• **PROBLEM DESCRIPTION**
Among the entries below, only the lines starting at the one with "At what coordinates should I click to accomplish: Open the 92" and ending at the one with "Click the endpoint title heading", both included, are to be printed exactly.

======== DATA SHOWN

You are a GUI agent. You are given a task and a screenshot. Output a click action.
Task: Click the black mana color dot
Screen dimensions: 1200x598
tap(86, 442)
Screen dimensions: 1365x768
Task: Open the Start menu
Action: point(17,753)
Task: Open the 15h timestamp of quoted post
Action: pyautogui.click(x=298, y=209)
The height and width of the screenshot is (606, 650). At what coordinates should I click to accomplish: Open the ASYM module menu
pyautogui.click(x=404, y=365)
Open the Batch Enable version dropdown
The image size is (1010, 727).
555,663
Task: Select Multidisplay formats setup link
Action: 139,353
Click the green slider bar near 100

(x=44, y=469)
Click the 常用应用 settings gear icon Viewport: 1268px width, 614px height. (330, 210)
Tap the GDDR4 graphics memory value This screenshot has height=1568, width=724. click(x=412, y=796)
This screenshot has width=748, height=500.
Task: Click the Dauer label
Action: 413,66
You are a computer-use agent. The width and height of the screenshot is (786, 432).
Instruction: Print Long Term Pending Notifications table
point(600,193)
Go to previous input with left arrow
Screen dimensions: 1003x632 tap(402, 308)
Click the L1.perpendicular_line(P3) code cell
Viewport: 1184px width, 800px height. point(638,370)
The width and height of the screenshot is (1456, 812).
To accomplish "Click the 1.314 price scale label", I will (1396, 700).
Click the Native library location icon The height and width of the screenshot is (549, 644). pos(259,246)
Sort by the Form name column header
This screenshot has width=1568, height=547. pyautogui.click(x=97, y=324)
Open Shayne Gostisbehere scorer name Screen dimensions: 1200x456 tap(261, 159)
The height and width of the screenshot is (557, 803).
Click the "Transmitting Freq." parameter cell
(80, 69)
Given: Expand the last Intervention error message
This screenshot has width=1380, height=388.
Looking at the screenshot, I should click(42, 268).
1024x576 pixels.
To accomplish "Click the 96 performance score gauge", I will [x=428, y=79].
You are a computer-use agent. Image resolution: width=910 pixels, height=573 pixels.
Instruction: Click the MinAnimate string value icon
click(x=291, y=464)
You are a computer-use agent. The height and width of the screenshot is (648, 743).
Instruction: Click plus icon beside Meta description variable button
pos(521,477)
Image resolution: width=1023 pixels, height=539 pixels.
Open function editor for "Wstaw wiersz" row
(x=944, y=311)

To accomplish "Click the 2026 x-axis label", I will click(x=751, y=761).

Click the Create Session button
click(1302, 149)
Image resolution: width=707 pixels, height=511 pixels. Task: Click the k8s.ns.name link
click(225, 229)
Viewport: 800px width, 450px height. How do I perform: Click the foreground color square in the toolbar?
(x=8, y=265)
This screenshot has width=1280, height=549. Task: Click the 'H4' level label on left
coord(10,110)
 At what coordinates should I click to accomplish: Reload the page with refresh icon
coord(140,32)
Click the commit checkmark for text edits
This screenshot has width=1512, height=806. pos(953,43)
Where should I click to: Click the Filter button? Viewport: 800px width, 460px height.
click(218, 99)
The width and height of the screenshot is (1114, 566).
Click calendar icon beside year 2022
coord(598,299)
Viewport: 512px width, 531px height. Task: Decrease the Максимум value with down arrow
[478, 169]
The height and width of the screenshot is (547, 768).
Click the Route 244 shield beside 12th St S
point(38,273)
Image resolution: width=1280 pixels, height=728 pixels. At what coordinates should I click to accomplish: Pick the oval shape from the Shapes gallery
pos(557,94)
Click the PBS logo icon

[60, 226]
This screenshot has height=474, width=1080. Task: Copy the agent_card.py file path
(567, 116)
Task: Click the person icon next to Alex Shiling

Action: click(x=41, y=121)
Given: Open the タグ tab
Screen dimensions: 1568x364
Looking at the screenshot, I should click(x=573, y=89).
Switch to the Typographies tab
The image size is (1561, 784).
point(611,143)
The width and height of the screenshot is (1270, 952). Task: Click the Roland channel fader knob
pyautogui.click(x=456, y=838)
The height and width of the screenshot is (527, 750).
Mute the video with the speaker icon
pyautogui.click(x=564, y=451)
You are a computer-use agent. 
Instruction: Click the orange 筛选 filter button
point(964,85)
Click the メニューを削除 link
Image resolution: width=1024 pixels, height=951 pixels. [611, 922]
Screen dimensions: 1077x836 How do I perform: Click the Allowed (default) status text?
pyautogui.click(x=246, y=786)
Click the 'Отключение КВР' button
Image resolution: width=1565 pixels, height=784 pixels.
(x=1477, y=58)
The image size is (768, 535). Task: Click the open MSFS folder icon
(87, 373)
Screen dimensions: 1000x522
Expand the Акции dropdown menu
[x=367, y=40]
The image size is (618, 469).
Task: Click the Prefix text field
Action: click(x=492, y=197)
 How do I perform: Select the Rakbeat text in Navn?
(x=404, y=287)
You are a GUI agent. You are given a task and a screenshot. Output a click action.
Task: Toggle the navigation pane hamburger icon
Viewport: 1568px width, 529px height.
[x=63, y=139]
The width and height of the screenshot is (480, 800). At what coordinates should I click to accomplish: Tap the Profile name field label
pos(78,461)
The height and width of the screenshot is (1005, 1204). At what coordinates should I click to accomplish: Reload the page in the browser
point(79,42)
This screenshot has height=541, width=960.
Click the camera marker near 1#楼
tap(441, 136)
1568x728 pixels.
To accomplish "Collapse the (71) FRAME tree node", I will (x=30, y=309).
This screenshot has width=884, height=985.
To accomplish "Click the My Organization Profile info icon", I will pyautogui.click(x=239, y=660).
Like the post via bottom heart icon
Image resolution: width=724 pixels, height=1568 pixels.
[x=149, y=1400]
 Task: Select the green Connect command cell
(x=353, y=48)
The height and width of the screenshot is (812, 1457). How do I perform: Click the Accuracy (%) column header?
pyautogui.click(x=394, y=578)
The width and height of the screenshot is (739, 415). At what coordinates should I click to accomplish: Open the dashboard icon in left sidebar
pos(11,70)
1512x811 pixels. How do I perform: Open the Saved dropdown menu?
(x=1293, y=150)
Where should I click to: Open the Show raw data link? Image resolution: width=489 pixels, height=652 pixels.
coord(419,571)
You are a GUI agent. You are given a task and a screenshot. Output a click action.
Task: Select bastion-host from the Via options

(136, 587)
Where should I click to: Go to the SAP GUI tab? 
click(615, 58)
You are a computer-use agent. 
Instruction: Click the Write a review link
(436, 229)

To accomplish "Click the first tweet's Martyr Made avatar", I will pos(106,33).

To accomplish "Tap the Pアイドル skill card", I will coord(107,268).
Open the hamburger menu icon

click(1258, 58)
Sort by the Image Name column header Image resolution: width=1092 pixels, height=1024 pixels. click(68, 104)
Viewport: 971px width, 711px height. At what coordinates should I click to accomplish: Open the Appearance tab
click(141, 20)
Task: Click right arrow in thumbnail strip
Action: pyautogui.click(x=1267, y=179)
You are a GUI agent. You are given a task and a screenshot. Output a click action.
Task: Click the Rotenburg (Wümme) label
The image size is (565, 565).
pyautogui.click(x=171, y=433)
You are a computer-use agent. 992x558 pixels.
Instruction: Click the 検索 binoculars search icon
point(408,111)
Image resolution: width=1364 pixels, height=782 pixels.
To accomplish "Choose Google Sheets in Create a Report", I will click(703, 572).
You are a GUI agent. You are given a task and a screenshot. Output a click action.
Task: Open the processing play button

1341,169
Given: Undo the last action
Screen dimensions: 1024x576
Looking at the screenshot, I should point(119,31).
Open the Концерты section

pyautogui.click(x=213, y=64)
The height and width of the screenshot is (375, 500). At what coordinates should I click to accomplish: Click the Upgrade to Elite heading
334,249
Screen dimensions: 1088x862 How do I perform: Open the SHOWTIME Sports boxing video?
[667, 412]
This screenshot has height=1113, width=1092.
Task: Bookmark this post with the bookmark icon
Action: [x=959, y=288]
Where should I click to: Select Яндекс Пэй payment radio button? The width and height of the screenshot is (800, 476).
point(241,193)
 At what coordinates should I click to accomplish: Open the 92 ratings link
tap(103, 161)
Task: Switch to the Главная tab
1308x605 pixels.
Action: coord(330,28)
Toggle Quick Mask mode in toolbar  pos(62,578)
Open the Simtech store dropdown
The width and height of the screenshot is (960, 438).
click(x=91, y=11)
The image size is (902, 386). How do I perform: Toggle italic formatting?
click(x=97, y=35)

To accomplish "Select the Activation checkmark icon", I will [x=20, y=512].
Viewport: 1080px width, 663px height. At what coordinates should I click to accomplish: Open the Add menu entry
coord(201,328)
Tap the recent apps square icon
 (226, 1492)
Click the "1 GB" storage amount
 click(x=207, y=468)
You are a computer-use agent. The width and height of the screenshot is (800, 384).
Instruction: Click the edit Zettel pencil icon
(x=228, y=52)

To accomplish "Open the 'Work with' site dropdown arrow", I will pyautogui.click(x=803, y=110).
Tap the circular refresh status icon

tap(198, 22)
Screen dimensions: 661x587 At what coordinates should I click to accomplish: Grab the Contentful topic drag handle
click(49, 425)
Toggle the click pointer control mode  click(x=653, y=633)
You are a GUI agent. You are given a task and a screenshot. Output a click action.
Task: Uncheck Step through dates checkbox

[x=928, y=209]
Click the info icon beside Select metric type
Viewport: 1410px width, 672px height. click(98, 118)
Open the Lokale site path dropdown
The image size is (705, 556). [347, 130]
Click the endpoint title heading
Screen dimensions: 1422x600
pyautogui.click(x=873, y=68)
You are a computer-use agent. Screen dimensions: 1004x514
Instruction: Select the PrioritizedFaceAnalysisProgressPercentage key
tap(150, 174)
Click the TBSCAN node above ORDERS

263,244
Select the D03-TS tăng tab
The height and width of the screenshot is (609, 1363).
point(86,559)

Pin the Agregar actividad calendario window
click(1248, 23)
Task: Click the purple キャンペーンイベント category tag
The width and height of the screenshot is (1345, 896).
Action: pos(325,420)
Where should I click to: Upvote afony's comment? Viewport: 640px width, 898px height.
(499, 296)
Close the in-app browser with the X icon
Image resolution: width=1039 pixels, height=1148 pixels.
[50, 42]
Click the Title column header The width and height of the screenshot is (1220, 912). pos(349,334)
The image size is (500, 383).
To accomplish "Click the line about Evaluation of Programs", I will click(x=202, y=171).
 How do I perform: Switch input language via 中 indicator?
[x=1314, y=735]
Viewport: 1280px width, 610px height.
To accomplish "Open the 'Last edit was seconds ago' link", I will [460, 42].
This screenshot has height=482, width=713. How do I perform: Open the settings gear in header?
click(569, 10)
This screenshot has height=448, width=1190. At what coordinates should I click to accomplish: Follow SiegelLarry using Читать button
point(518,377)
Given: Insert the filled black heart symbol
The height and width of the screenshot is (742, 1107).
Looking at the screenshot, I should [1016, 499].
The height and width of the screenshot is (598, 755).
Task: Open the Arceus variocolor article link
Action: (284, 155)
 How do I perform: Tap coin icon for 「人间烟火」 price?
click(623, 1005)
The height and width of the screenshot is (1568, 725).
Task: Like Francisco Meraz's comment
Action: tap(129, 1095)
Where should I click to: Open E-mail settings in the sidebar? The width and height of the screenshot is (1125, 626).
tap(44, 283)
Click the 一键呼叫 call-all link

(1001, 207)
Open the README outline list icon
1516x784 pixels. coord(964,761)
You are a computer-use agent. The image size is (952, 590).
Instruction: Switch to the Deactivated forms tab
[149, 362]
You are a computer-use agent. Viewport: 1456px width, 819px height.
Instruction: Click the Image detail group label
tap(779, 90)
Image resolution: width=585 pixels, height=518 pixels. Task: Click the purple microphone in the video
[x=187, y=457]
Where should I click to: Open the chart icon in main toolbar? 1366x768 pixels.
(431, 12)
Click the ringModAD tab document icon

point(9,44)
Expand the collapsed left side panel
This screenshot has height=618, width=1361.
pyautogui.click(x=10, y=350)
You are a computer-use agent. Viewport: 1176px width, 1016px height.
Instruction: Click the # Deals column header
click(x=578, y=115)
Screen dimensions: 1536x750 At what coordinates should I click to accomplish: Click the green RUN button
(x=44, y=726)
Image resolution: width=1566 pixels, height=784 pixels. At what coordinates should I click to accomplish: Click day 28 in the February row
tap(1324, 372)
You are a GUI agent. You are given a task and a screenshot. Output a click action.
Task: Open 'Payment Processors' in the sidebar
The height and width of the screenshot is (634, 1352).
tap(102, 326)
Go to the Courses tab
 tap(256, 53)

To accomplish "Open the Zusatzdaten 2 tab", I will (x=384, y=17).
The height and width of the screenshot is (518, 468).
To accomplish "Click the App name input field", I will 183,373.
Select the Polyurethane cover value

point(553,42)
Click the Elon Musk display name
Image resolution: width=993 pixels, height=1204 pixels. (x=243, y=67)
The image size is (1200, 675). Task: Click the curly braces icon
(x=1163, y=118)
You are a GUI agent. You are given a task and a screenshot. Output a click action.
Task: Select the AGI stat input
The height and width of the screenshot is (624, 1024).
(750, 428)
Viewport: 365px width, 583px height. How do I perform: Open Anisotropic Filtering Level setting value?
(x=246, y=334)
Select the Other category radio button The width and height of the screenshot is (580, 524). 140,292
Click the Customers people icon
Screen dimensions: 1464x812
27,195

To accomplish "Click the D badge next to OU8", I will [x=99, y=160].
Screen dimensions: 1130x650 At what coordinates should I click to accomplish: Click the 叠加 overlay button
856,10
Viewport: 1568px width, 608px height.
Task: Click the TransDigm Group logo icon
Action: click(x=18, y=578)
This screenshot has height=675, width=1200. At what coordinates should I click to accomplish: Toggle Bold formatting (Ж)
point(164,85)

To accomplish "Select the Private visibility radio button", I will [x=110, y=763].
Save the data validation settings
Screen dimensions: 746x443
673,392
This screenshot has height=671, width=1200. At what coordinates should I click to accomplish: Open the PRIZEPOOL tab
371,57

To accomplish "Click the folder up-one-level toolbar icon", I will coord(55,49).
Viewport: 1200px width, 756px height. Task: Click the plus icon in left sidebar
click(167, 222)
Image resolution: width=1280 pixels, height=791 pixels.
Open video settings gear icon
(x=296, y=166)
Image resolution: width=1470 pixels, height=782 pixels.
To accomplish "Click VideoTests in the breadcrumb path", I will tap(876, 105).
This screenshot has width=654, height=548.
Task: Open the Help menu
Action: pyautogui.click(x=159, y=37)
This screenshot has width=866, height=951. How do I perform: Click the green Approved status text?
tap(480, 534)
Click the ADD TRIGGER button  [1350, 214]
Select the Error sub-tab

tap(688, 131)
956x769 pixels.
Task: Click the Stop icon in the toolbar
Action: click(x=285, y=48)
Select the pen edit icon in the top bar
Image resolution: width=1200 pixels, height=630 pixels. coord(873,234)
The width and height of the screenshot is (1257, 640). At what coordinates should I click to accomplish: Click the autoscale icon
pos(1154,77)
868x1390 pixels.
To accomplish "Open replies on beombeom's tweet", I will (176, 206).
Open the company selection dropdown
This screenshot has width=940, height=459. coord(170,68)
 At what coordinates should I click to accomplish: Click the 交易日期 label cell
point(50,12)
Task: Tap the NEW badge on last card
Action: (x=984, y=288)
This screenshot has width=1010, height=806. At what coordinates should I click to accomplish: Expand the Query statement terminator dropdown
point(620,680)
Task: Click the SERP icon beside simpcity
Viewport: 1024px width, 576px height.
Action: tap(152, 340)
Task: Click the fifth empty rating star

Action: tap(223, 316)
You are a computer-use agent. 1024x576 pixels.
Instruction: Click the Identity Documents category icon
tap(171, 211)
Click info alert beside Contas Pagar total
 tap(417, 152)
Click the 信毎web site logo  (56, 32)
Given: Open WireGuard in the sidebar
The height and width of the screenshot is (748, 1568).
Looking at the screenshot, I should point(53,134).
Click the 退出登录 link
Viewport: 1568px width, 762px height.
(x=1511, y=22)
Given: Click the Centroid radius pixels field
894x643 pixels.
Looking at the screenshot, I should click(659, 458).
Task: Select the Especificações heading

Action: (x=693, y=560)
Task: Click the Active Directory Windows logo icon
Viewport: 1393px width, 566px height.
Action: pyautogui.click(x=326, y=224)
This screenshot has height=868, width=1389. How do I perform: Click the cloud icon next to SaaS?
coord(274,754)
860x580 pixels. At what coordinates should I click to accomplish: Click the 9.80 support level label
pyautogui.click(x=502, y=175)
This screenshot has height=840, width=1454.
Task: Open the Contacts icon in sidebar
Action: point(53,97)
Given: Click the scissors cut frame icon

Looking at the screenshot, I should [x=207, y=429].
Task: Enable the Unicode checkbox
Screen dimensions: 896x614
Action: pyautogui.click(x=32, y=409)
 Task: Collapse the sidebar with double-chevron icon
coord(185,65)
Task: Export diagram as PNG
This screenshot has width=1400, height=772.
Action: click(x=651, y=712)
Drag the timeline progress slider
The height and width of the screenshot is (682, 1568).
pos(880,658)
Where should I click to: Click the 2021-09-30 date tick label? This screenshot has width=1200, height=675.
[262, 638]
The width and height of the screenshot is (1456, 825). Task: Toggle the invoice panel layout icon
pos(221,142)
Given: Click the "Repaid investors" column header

================

• **RESPONSE BELOW**
 At what coordinates should I click to accomplish: Open the 92 ratings link
tap(103, 161)
Task: Switch to the Главная tab
1308x605 pixels.
Action: coord(330,28)
Toggle Quick Mask mode in toolbar  pos(62,578)
Open the Simtech store dropdown
The width and height of the screenshot is (960, 438).
click(x=91, y=11)
The image size is (902, 386). How do I perform: Toggle italic formatting?
click(x=97, y=35)

To accomplish "Select the Activation checkmark icon", I will [x=20, y=512].
Viewport: 1080px width, 663px height. At what coordinates should I click to accomplish: Open the Add menu entry
coord(201,328)
Tap the recent apps square icon
 (226, 1492)
Click the "1 GB" storage amount
 click(x=207, y=468)
You are a computer-use agent. The width and height of the screenshot is (800, 384).
Instruction: Click the edit Zettel pencil icon
(x=228, y=52)

To accomplish "Open the 'Work with' site dropdown arrow", I will pyautogui.click(x=803, y=110).
Tap the circular refresh status icon

tap(198, 22)
Screen dimensions: 661x587 At what coordinates should I click to accomplish: Grab the Contentful topic drag handle
click(49, 425)
Toggle the click pointer control mode  click(x=653, y=633)
You are a GUI agent. You are given a task and a screenshot. Output a click action.
Task: Uncheck Step through dates checkbox

[x=928, y=209]
Click the info icon beside Select metric type
Viewport: 1410px width, 672px height. click(98, 118)
Open the Lokale site path dropdown
The image size is (705, 556). [347, 130]
Click the endpoint title heading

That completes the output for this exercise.